W następstwie pandemii COVID-19, zebrali się oni ponownie, aby przyjrzeć się urządzeniu z perspektywy czasu i wprowadzić do projektu udoskonalenia. Główną obawę rodzi fakt, że urządzenie byłoby składane, w skrajnych przypadkach, bez zachowania odpowiedniego reżimu technologicznego, a więc życie pacjentów byłoby zagrożone. Pragną oni zaadresować tego typu bolączkom. W tym przypadku wykorzystywanoby worki do resuscytacji, powszechnie znajdowane w szpitalach. Same urządzenia mogłyby być wytwarzane np. w fabrykach produkujących samochody. Finalny projekt będzie wolny od patentów i dostępny za darmo w internecie.
Open Hardware
Niedawno, za oceanem, opinię publiczną wstrząsnęła wiadomość, że rząd USA dostarczył do Kaliforni 170 uszkodzonych respiratorów. Gdyby ta ewentualność wydarzyłaby się w skrajnych warunkach to wspomniane urządzenia, wytworzone ad hoc, ocaliłyby ludzkie istnienie. Nie zastąpią one certyfikowanych respiratorów, lecz użycie ich w czasie braków materiałowych lub w sytuacjach brzegowych wydaje się dobrą alternatywą wobec śmierci.
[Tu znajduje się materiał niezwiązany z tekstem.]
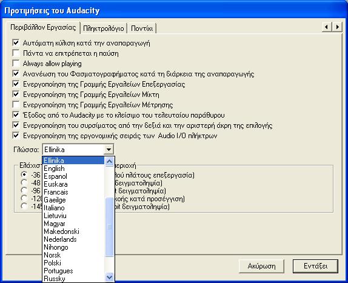Click the language list scroll up arrow
The width and height of the screenshot is (348, 283).
coord(109,161)
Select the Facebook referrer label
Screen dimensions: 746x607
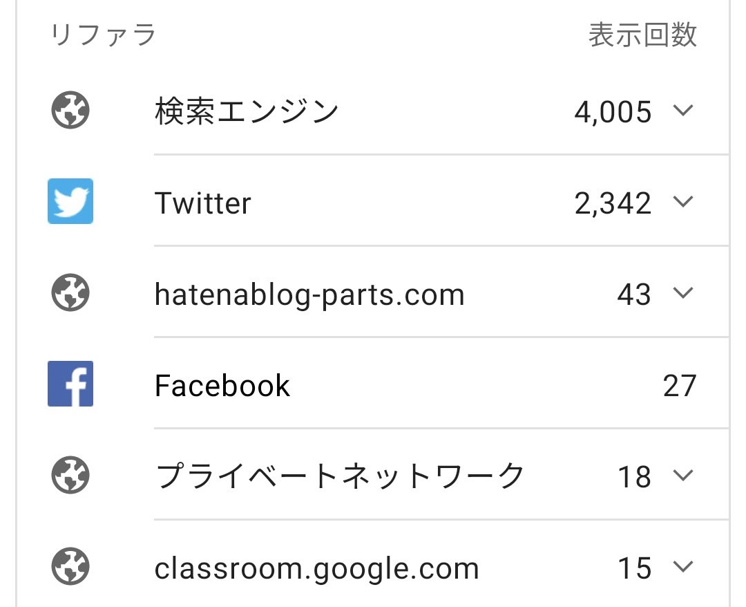coord(222,386)
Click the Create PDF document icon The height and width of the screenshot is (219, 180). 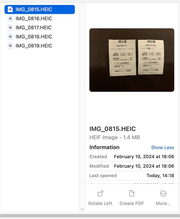(132, 194)
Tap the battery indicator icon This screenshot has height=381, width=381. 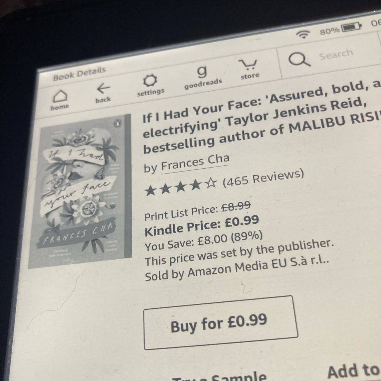click(x=351, y=27)
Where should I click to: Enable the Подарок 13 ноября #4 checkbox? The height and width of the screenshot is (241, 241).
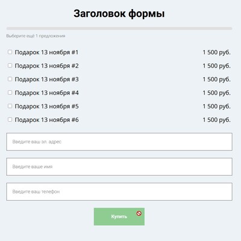pos(10,92)
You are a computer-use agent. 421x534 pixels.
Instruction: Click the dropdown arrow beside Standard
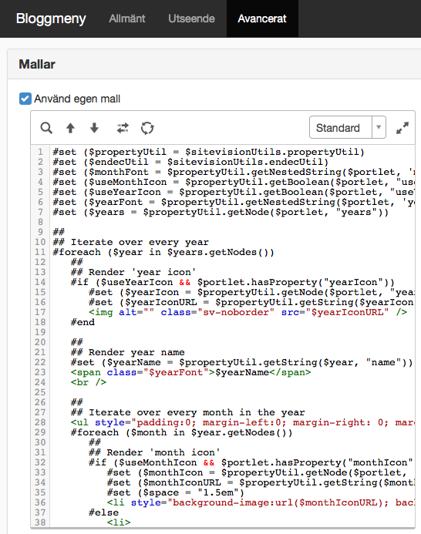(379, 127)
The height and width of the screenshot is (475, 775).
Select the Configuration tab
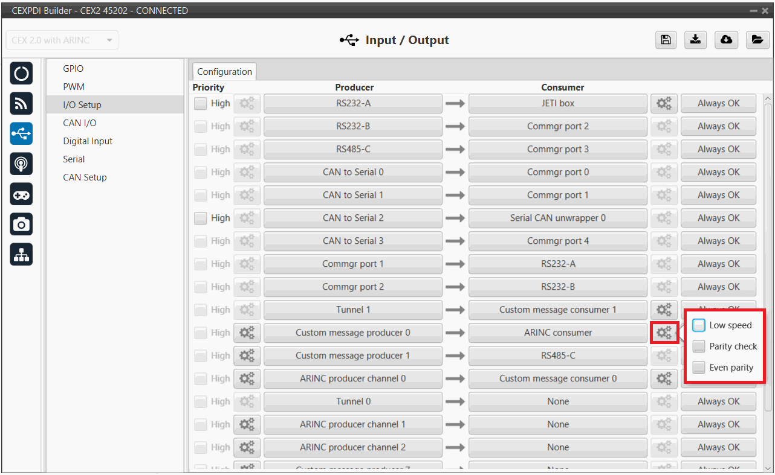(224, 71)
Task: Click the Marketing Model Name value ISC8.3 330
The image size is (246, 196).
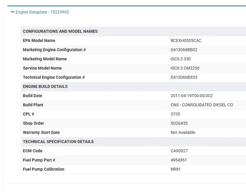Action: tap(181, 59)
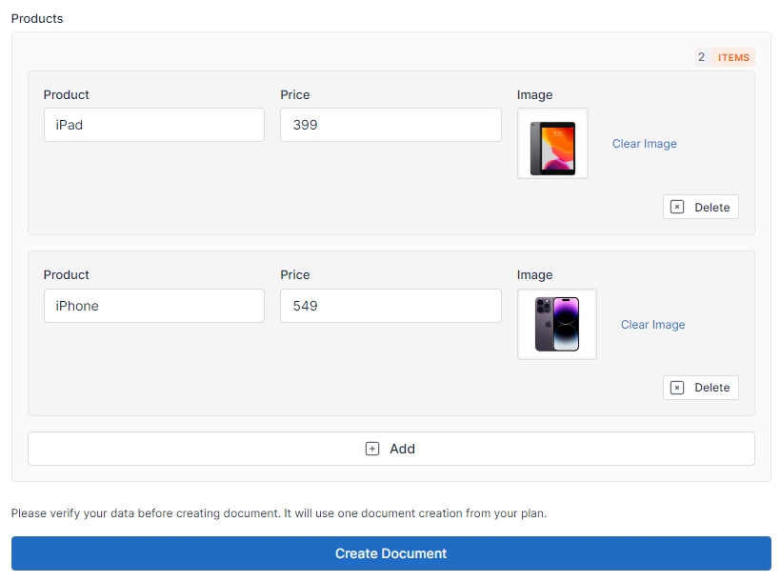Clear the image for the iPhone
780x582 pixels.
click(x=652, y=325)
Medtronic, przedsiębiorstwo z branży medycznej, niedawno opublikowało w internecie pliki projektowe dla własnego modelu respiratora - PB560. Mniemając iż inżynierowie z zewnątrz dokonają dalszych rozwinięć, na bazie ich własności intelektualnej. Niemniej na ich podstawie nikt nie wykona "w domu" tego typu urządzenia, ze względu na ich złożoność czy kosztowne zestawienie materiałów, ale daje to grunt dla dalszych prac. A ich owoc będzie słodki.